我想回答并没有啊,可是一张嘴却全然不是我的想法,只听我回道:“自然是高兴的,我十多年来心心恋恋的便是能够娶了他。如今终于得偿所愿了,你也该替我高兴才是。”
那婢女欲言又止,表情不断变换,单是瞧着也觉得十分搞笑。
外间正吵闹着,不一会儿就有人来请。等我穿好了大红的喜袍骑上高头大马时,才回过味来,原来我是在娶亲。
踢了轿门,媒公示意我背起新郎。我背起时只感觉背了一团空气,这时我才惊觉是在梦里。
不过我并没有醒来,梦境还在继续,背着新郎到了高堂前,拜了天地,我又被拉去敬酒,直喝的醉醺醺的才得离开宴席。
跌跌撞撞地被下人领着去了喜房,一进门我便看见新郎正规规矩矩的坐在床边。
用喜称挑了盖头,又喝了合卺酒,媒公便自觉的带着一干人等出去了。
这时我才得空细细地去瞧新郎的脸,他五官或许不是无一不精致,但组合在一起却是一种十分张扬的带着十足攻击性的美,穿上大红的嫁衣,这样强烈的颜色不但没有削弱他的美,反而将他映衬地更加令人动心陶醉。

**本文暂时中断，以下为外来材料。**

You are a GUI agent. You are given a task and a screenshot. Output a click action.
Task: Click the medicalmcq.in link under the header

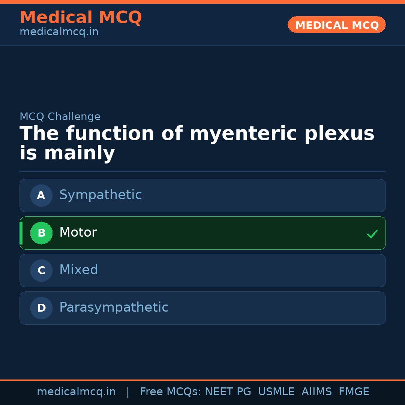59,32
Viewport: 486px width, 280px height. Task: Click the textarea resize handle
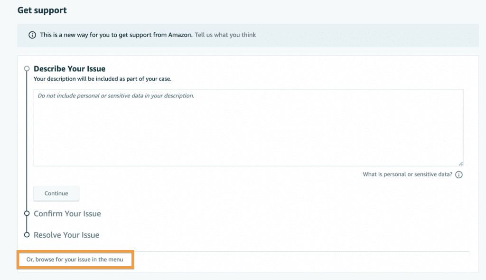click(460, 163)
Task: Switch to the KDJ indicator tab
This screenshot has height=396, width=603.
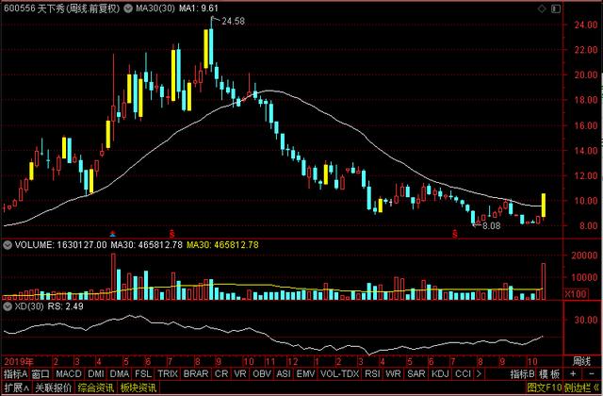Action: 440,373
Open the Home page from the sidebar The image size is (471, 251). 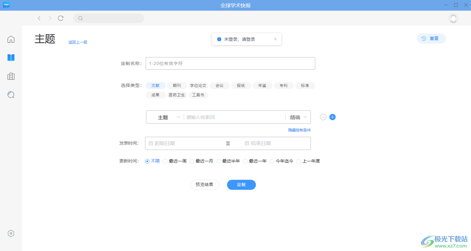pos(11,39)
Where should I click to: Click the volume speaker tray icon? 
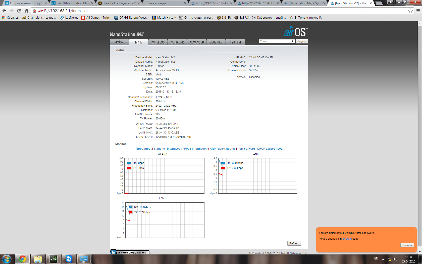[x=395, y=259]
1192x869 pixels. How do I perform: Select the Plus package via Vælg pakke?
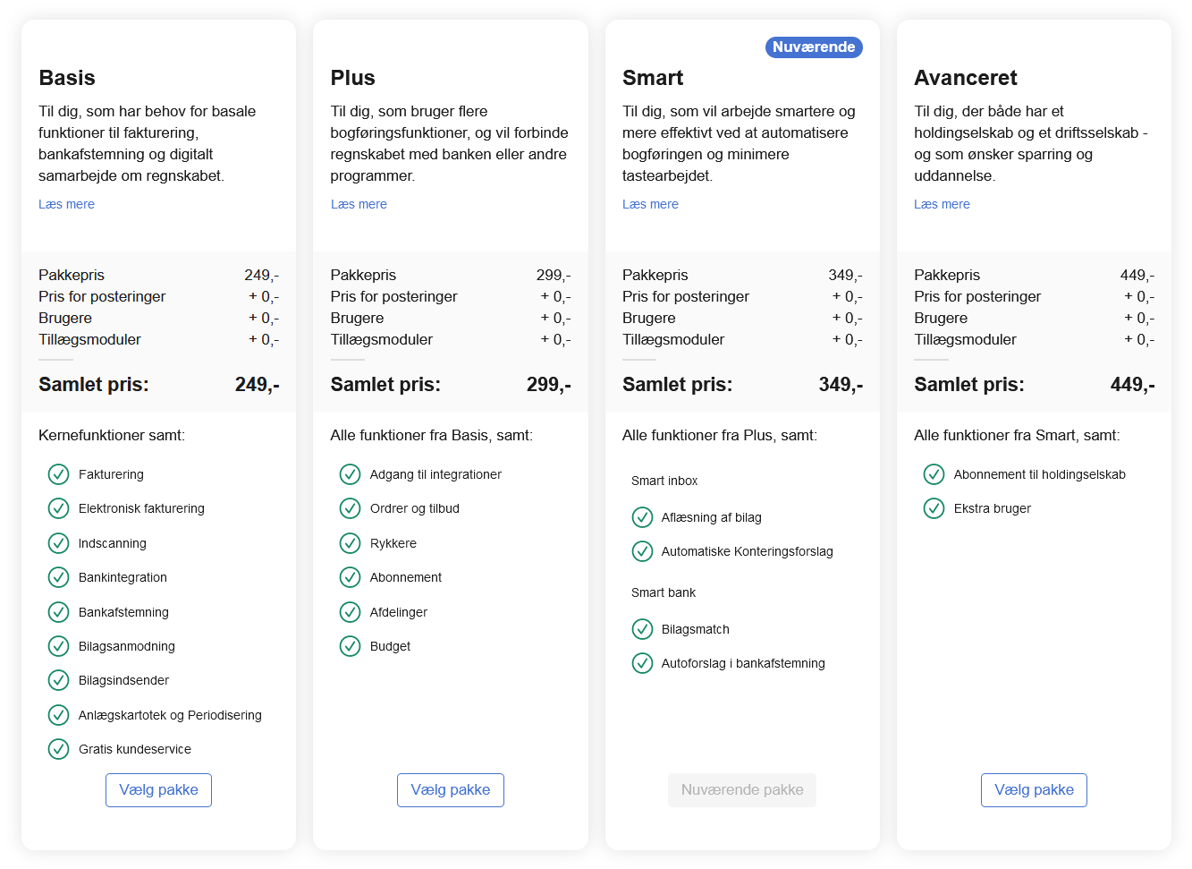pos(451,790)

他见我痴痴呆呆地紧盯着他的脸瞧,淡漠地扫我一眼便闭上了眼睛,我也不恼,来不及深思他的态度,只当他是害羞。
我走到床边准备坐下。
许是这个身体小心翼翼惯了,只委委屈屈地坐在床尾,与新郎中间隔着一大段距离。
我真有些恨其不争,便努力地想掌控身体。
看,人一旦意识到自己在做梦便是可以掌控自己在梦境里发生的事,甚至主导梦境的。我顺着自己的心意,走到新郎的身侧坐下。
他依旧闭着眼,我一只手绕过他后背扶着他的腰,另一只手捧起他的下巴,在他唇上落下一吻。
他终于睁开眼,不过不是一脸娇羞看向我,而是双目通红,眼中含泪,那一双乌亮的眼睛更是瞪大地仿佛要裂开。
看他这表情我便心中一惊,果不其然,他手里不知何时多了一根紫色的鞭子,一挥手,我便连忙转身向后躲,但后背还是被鞭尾扫到。
我疼得一抽,后背仿佛皮开肉绽般,因这痛意我顿时惊醒了。
猛地睁开眼,房间里依旧黑暗。
摸到床头的手机看了一眼,才五点不到,缓了缓神,起身去厨房倒了一杯水喝下便又睡去了。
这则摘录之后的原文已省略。